Felix>I think the old ThreadGroup has a nice and simple interface, that can
be
Felix>understood in a short time (my opinion :))

Well, the old thread group easily configures "N threads", however, as soon
as you need to set the desired request rate you are out of luck :-)
One of the key questions is "how many threads do I need?", and there's no
single answer since you don't want to over-provision and have 10000
idle threads.

Other solutions involve more intimate integration between the thread group
and the shaping timer (see
https://jmeter-plugins.org/wiki/ConcurrencyThreadGroup/#Use-With-Throughput-Shaping-Timer-Feedback-Function),
however, I would say the resulting configuration is far from being
intuitive.

Well, even placing a single timer in JMeter requires a PhD, so asking
"thread group + timer + feedback function" does not seem to be good for UX.

----

Just in case, I did consider adding something like "feedback function" to
the existing thread group, however, it looks like
the only use cases I have at hand are "making the test produce the desired
load without overprovisioning the threads".

In other words, integrating the load profile into the thread group covers
all my cases and it yields easier to understand configuration.

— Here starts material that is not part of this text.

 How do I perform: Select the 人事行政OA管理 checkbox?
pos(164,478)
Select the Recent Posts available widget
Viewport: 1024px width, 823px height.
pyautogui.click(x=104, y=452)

Felix>That should probably be run on some users and hear their feedback

I'm glad you asked.
Suggestions are welcome.

I did announce the thread group on Twitter:
https://twitter.com/VladimirSitnikv/status/1455141600213012489
I announced it in qa_load Telegram chat (Russian-mostly, ~3800
participants): https://t.me/qa_load/68193

I got exactly 0 comments/suggestions regarding the semantics :-/

The first comment I got was "please add a chart", and then someone managed
to get what they wanted with the following config:

${__groovy(def result = "";
for (def i=0;i<10;i++) {
  def pattern = " random_arrivals(%ss) rate(%s/sec) random_arrivals(%ss)";
  def step = props.get("start") + props.get("step")*i;
  result=result+String.format(pattern\, props.get("ramp")\, step\,
props.get("duration"));
};
return result;)}

A good thing is that when the properties are present in jmeter.properties,
then the UI displays the load profile even in case it is built via Groovy
script.

In case you wonder the groovy expression above evaluates with start=28,
step=28, ramp=60, duration=300 as follows:
random_arrivals(60s) rate(28/sec) random_arrivals(300s)
random_arrivals(60s) rate(56/sec) random_arrivals(300s)
random_arrivals(60s) rate(84/sec) random_arrivals(300s)
....
which is
"increase load from 0 to 28/sec during 60 sec", "hold 28/sec for 5 minutes"
"increase load from 28/sec to 56/sec during 60sec", "hold 56/sec for 5
minutes"
"increase load from 56/sec to 84/sec during 60sec", "hold 84/sec for 5
minutes"
...

----

I was trying to avoid multi-argument "methods" since there's no
autocomplete in JMeter UI, and you never know the order and the meaning of
the arguments.
That is why I went with one-argument "rate(4/sec)" and "random_arrivals(5
min)".

The open question is how "the number of threads" should be configured, and
I think it would go via threads(8).

For instance,
"10 threads, during 1min":
rate(100500/ms) threads(10) random_arrivals(1 min)

"start from 1 thread doing 1/sec and gradually go to 10 threads doing
100/sec in 1 min"
threads(1) rate(1/sec) random_arrivals(10 min) threads(10) rate(100/sec)

"threads(.)" and "rate(.)" could be put in any order.

Felix>But as Vladimir explained, it would add a
Felix>lot of unwanted dependecies in the core

The overall increase is 16MiB where 1.8MiB is for kotlin-stdlib, and the
rest is Apache Batik (for SVG) and lets-plot (for charting).
I hope lets-plot does not need kotlin-reflect (2.9MiB):
https://github.com/JetBrains/lets-plot/issues/471
However, I think the chart does make it way easier to understand the load
profile, so even 16MiB increase is ok.

One of the options would be to split "core" into "core-impl" and "core-ui"
where core-ui depends on core-impl and various UI libraries.
That might be helpful for all the modules so non-gui users (e.g. via Maven
or Gradle) do not have to pull UI dependencies.
However, I think we can split modules later.

On the other hand, jmeter-java-dsl has a clever mode when they launch "View
Results Tree" Swing UI:
https://abstracta.github.io/jmeter-java-dsl/guide/#view-results-tree, so
they would depend on "view results tree UI" module anyway.

Felix>* New contributors falling out of the sky
Felix>I would like to see that happen, but haven't observed it, yet :)

Looks like Kotlin won't make it worse :-)

Felix>don't know the state of
Felix>usability it has reached regarding Kotlin

Frankly speaking, I've no idea how it works in Eclipse.